▸ ENTRIES PROVIDED

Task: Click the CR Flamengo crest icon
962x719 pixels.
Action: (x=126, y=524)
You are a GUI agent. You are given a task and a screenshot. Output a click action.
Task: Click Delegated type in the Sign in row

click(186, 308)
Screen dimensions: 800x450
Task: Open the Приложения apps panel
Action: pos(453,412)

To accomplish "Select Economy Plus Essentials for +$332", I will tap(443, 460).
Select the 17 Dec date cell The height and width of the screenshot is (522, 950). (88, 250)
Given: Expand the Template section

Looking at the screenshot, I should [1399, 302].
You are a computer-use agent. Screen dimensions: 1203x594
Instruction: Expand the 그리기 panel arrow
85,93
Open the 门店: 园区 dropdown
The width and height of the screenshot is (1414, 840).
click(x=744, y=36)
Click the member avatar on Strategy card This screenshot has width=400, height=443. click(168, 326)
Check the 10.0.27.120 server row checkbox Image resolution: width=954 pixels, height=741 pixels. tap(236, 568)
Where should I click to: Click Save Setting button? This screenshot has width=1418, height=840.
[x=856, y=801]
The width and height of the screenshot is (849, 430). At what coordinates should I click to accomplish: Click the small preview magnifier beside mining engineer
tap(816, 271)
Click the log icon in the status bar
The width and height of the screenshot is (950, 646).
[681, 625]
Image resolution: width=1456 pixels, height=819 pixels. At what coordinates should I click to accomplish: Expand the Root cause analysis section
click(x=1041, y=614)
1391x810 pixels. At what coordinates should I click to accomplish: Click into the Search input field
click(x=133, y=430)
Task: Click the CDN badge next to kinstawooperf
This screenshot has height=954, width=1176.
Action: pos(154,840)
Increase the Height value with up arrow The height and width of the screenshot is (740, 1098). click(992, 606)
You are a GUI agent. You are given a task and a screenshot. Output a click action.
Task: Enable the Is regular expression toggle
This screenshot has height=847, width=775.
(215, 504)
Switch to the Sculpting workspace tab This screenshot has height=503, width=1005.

▸ REQUIREMENTS
Please repeat the data from the line with "You are a computer-use" up to and including the line with "Click the member", reproducing each line precisely.

▸ WRITTEN SOLUTION
You are a computer-use agent. Screen dimensions: 1203x594
Instruction: Expand the 그리기 panel arrow
85,93
Open the 门店: 园区 dropdown
The width and height of the screenshot is (1414, 840).
click(x=744, y=36)
Click the member avatar on Strategy card This screenshot has width=400, height=443. click(168, 326)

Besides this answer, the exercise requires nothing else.